At the close of plaintiff’s case the trial court directed a verdict in favor of the defendants. The trial court found that the plaintiff had failed to establish a community standard and a deviation therefrom by the defendants. Except in those situations where the physician’s conduct is so grossly negligent or the treatment so common that a layman could readily appraise it (Lundahl v. Rockford Memorial Hospital Association (1968), 93 Ill. App. 2d 461, 235 N.E.2d 671), the plaintiff in a medical malpractice action must establish through the use of expert testimony that the defendant physician was negligent in his treatment and that the injuries suffered by the plaintiff were the result of such negligence. (Borowski v. Von Solbrig (1975), 60 Ill. 2d 418, 328 N.E.2d 301; Stogsdill v. Manor Convalescent Home, Inc. (1976), 35 Ill. App. 3d 634, 343 N.E.2d 589.) It is apparent that the conduct of the defendants is not so grossly negligent or the treatment so common that a layman could readily appraise it. As a result the plaintiff had to establish the defendant’s negligence through the use of expert testimony. Such testimony must establish the standards of care against which the defendant doctor’s conduct is measured. The plaintiff must then further prove by affirmative evidence that, judged in light of these standards the doctor was unskillful or negligent, and that his want of skill or care caused the injury to the plaintiff. See Borowski v. Von Solbrig (1975), 60 Ill. 2d 418, 328 N.E.2d 301; Estell v. Barringer (1972), 3 Ill. App. 3d 455, 278 N.E.2d 424.
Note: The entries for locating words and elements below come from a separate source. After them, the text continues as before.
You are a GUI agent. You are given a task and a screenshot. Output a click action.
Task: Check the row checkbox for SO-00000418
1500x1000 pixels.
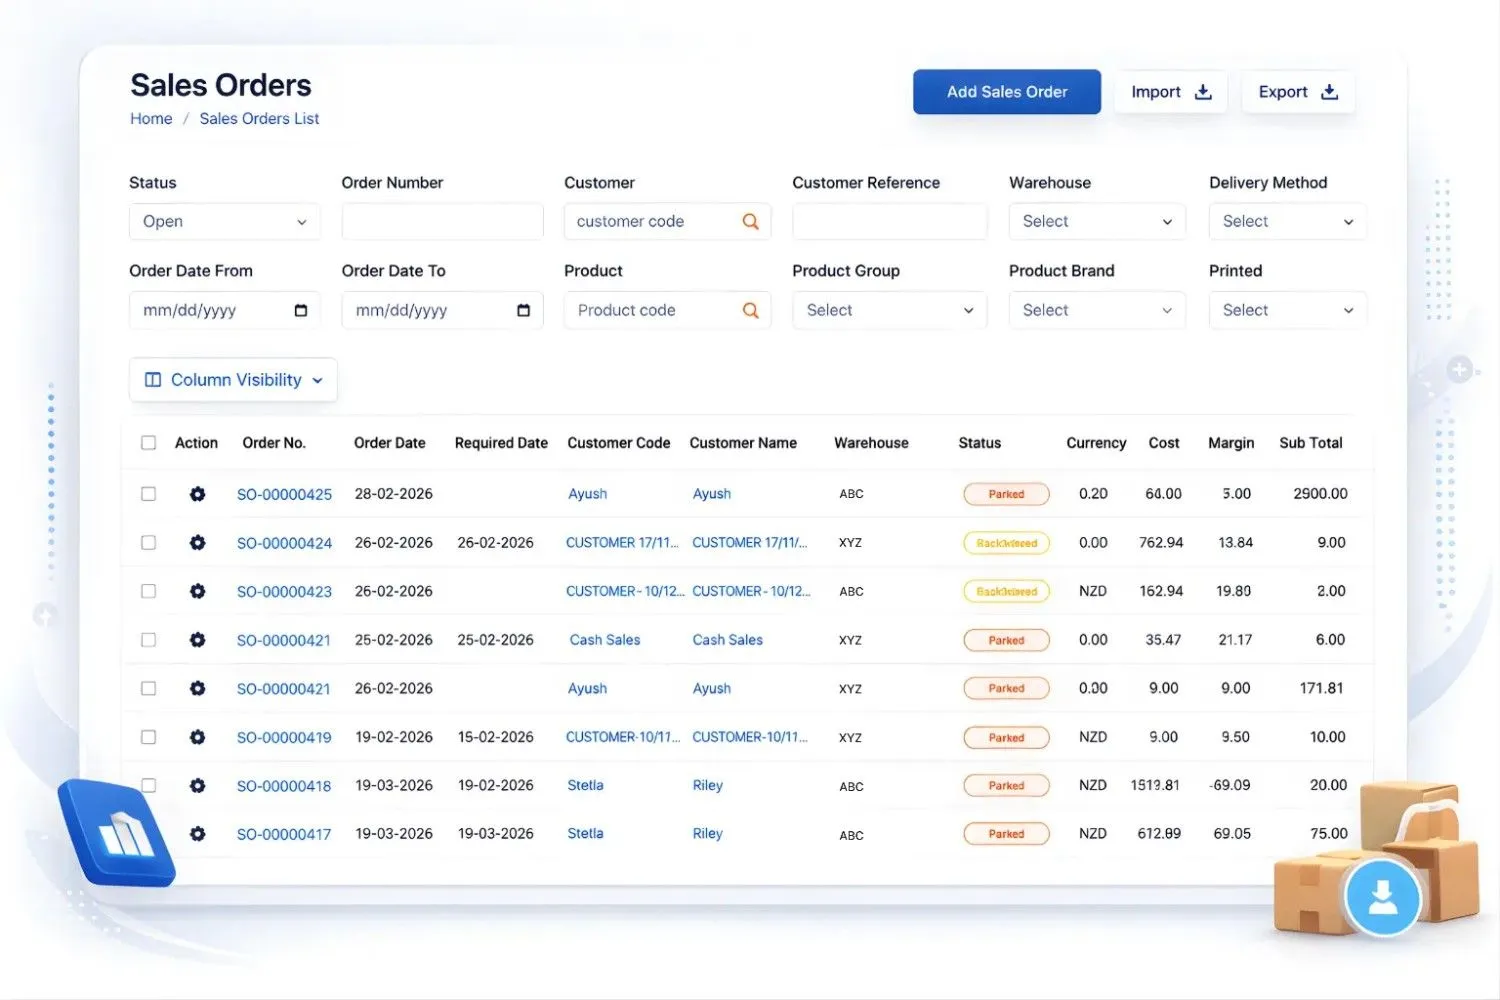point(148,786)
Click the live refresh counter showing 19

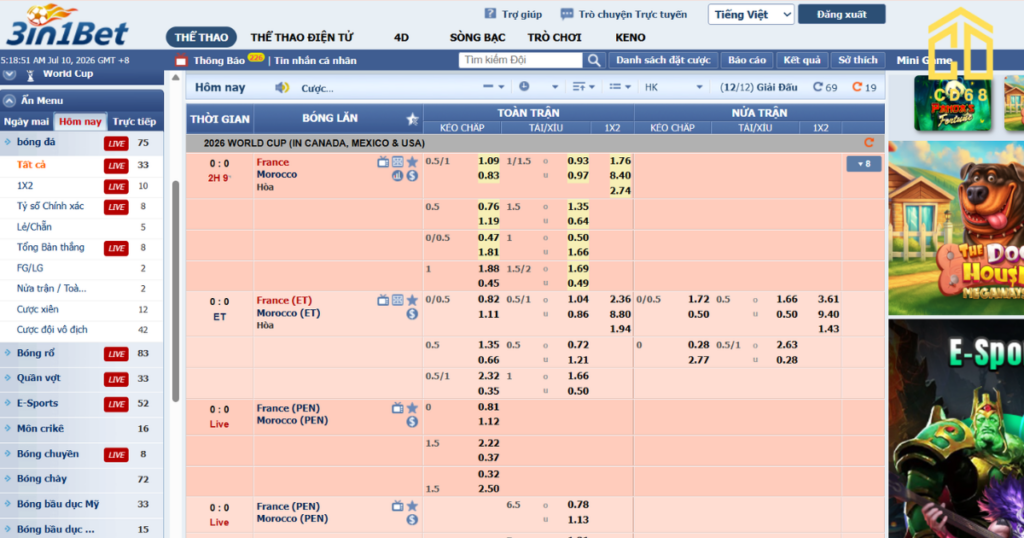pyautogui.click(x=864, y=87)
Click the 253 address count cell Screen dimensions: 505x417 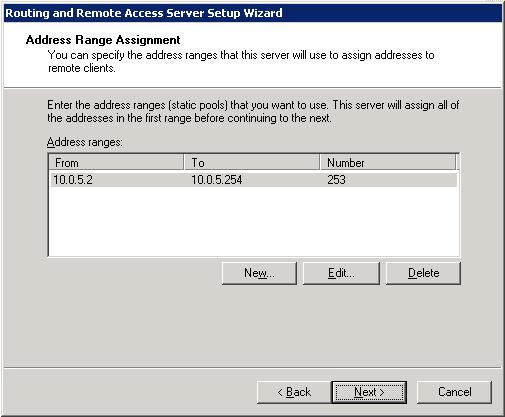click(x=336, y=180)
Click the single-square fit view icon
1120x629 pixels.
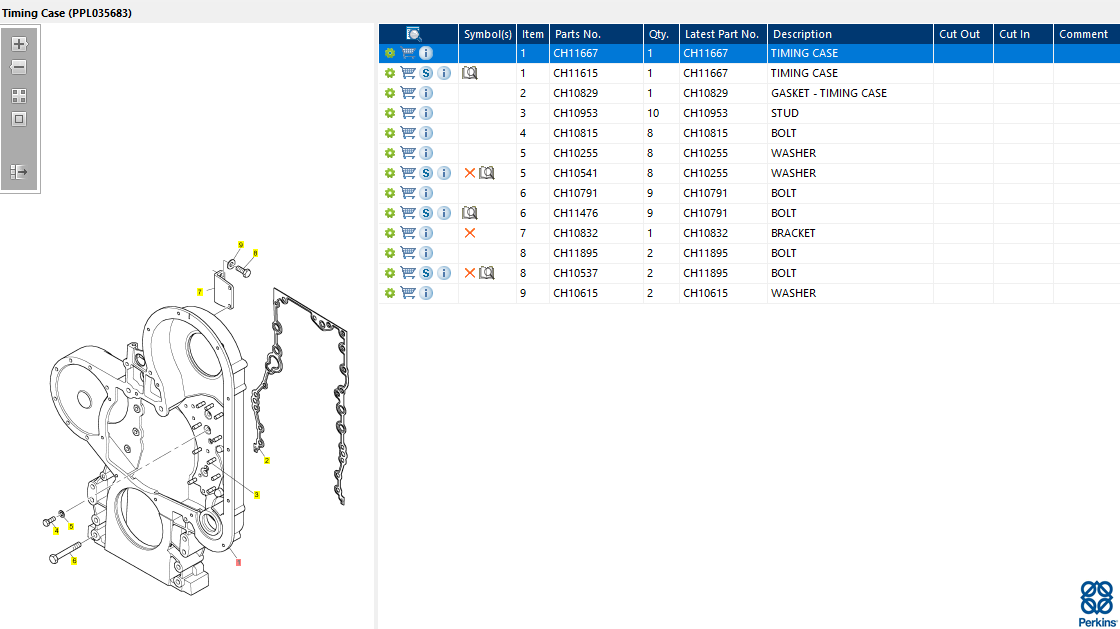19,119
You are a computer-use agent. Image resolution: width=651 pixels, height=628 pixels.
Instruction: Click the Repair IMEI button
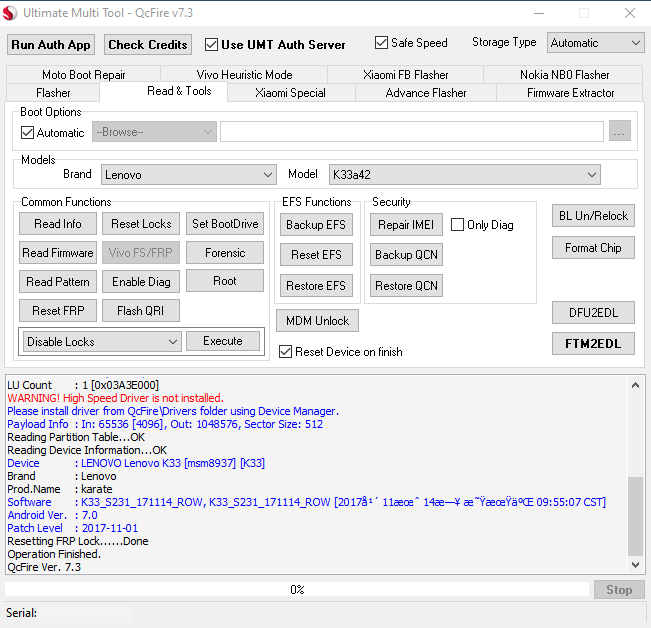pos(406,225)
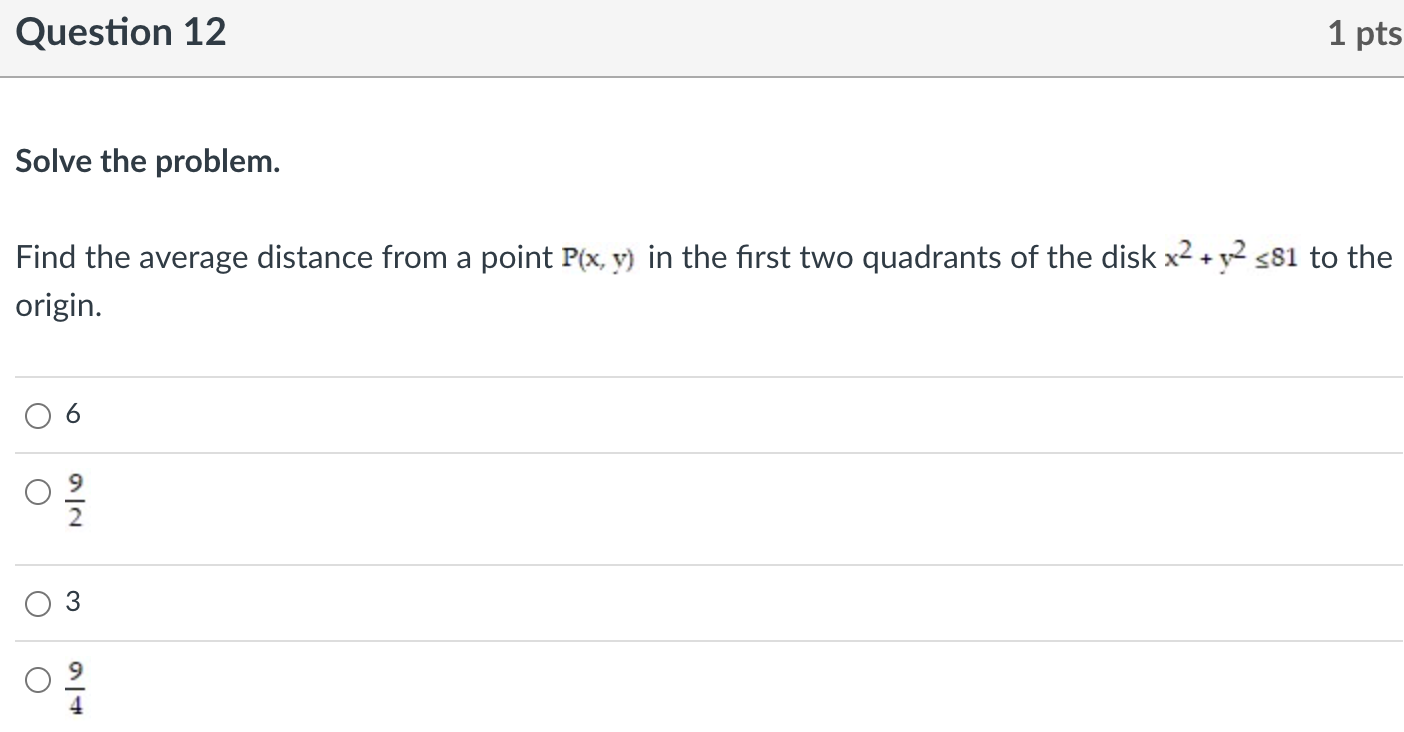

*61 In testifying as to the acceptable standard of care in the medical community, Dr. Berger was very careful to preface his remarks with “I feel.” While it is true that an expert opinion is of essence an opinion, Dr. Berger unequivocally testified that he could not speak for other institutions, only his own. Dr. Berger at no time testified that there was a generally accepted medical standard which required a surgeon to identify and expose the recurrent nerves. Furthermore, considering the other medical testimony given at trial it is apparent that there is a conflict in the medical community concerning whether or not in all cases the recurrent nerve should be identified. Considering Dr. Berger’s testimony in its entirety, we do not believe it established the requisite community standard of care. Instead, we believe his testimony indicated only that he would have performed the operation differently. The mere fact that one doctor would have used different medical procedures than the defendant doctor does not; support an inference of negligence. Ybarra v. Cross (1974), 22 Ill. App. 3d 638, 317 N.E.2d 621.

In Pedrick v. Peoria & Eastern R.R. Co. (1967), 37 Ill. 2d 494, 229 N.E.2d 504, the supreme court ruled that verdicts ought to be directed when all of the evidence viewed in its aspect most favorable to the opponent so overwhelmingly favors the movant that no contrary verdict based on that evidence could ever stand. Plaintiff argues, and we agree, that whether or not a doctor has deviated from the standard of care in performing the surgery and whether or not his actions proximately caused the injuries alleged are questions of fact for the jury. (Borowski v. Von Solbrig (1975), 60 Ill. 2d 418, 328 N.E.2d 301.) However, before the above issues can be presented to the jury, it is essential that the standard of care in the medical community be established. (Estell v. Barringer (1972), 3 Ill. App. 3d 455, 278 N.E.2d 424.) In the instant case the record contains no evidence establishing such a standard and under the rule in Pedrick the trial court properly directed a verdict in defendants’ favor.

For the above reasons we affirm the judgment of the circuit court of Cook County.

Judgment affirmed.

GOLDBERG, P. J., and LINN, J., concur.